Lock-and-key model: Proposes that the substrate fits precisely into the active site, but does not account for enzyme flexibility or product release.
Induced fit model: Suggests that enzymes undergo conformational changes upon substrate binding, optimizing interactions for catalysis.
Transition State Stabilization
Enzymes stabilize the transition state, often through features like the oxyanion hole in serine proteases, which forms hydrogen bonds with the substrate's anionic oxygen.
Low-barrier hydrogen bonds: Strong hydrogen bonds that further stabilize the transition state.
Proximity and Orientation Effects
Enzymes increase reaction rates by bringing reactants into close proximity and correct orientation, reducing the entropy barrier.
Example: Reactants in solution must collide with the correct orientation, but enzyme binding restricts their motion and aligns them for reaction.
Induced Fit Model Example: Hexokinase
Hexokinase undergoes a conformational change upon glucose binding, enclosing the substrate and excluding water, which enhances catalysis.
Reaction:
Section 6.4: Chymotrypsin in Context
Enzyme Evolution: Divergent and Convergent
Enzymes can evolve similar mechanisms through divergent or convergent evolution.
Divergent evolution: Chymotrypsin, trypsin, and elastase share a common ancestor and retain similar structures and catalytic mechanisms.
Convergent evolution: Subtilisin, a bacterial serine protease, evolved a similar catalytic triad and oxyanion hole independently of chymotrypsin.
Specificity Pockets of Serine Proteases
The substrate specificity of serine proteases is determined by the chemical character of the specificity pocket at the active site.
Chymotrypsin: Prefers large hydrophobic side chains (e.g., Phe).
Trypsin: Prefers positively charged side chains (e.g., Lys, Arg).
Elastase: Prefers small side chains (e.g., Ala, Gly, Val).
Zymogen Activation and Protease Inhibition
Proteases are often synthesized as inactive precursors (zymogens) and activated by proteolysis. Protease inhibitors regulate activity by blocking the active site.
Zymogen activation: Chymotrypsinogen is activated by trypsin-mediated cleavage, followed by further processing to yield active chymotrypsin species.
Protease inhibitors: Small proteins that bind to and block the active site of proteases, preventing unwanted proteolysis.
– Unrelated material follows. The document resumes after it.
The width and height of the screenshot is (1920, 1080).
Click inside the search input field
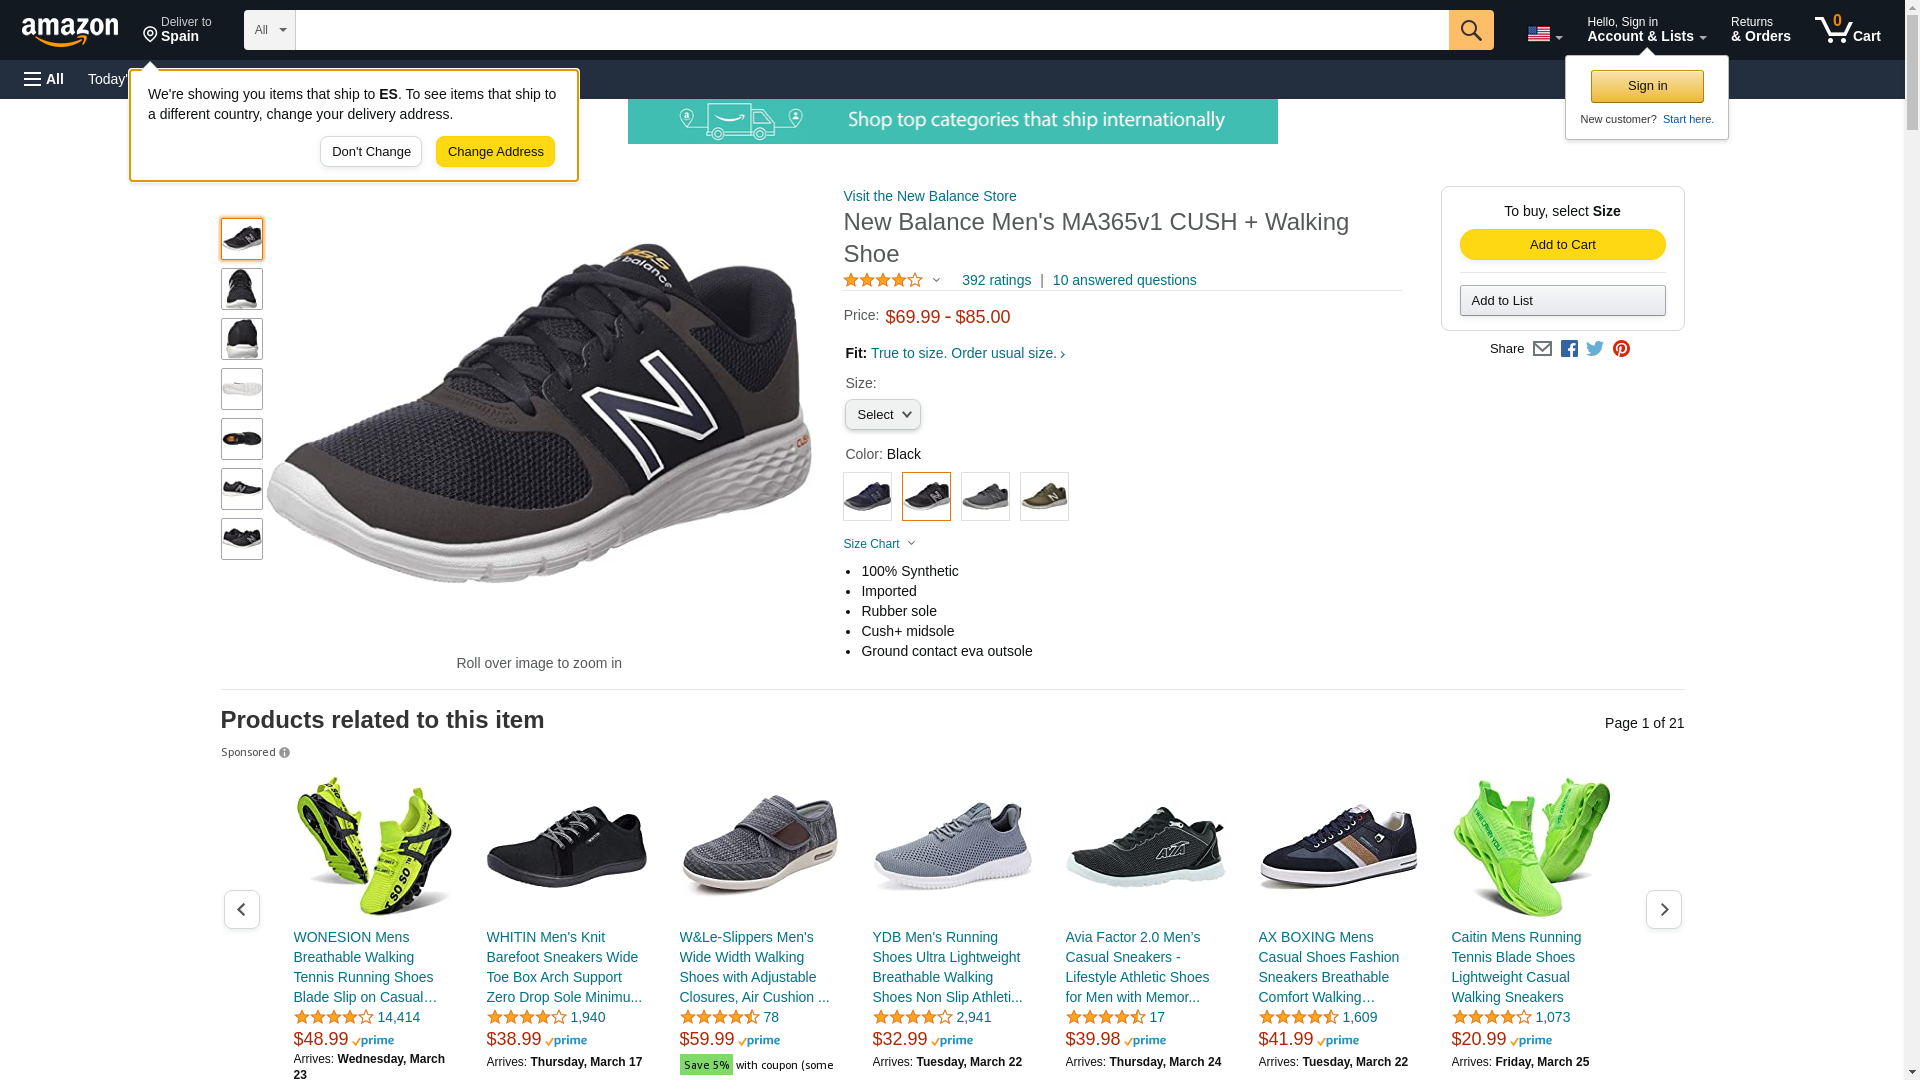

Optional: Section 6.5 Clinical Connection – Blood Coagulation
Blood Coagulation as a Protease Cascade
Blood coagulation is a cascade of proteolytic activations, resulting in the formation of a fibrin clot to stop bleeding.
Fibrin: Polymerizes to form a mesh that traps blood cells at the site of injury.
Coagulation cascade: Sequential activation of proteases, starting with tissue factor exposure and culminating in thrombin-mediated conversion of fibrinogen to fibrin.
Antithrombin: Inhibits multiple coagulation proteases, preventing excessive clot formation.
Additional info: Blood coagulation is not required for assessments but illustrates the physiological importance of protease regulation and cascade amplification in biochemistry.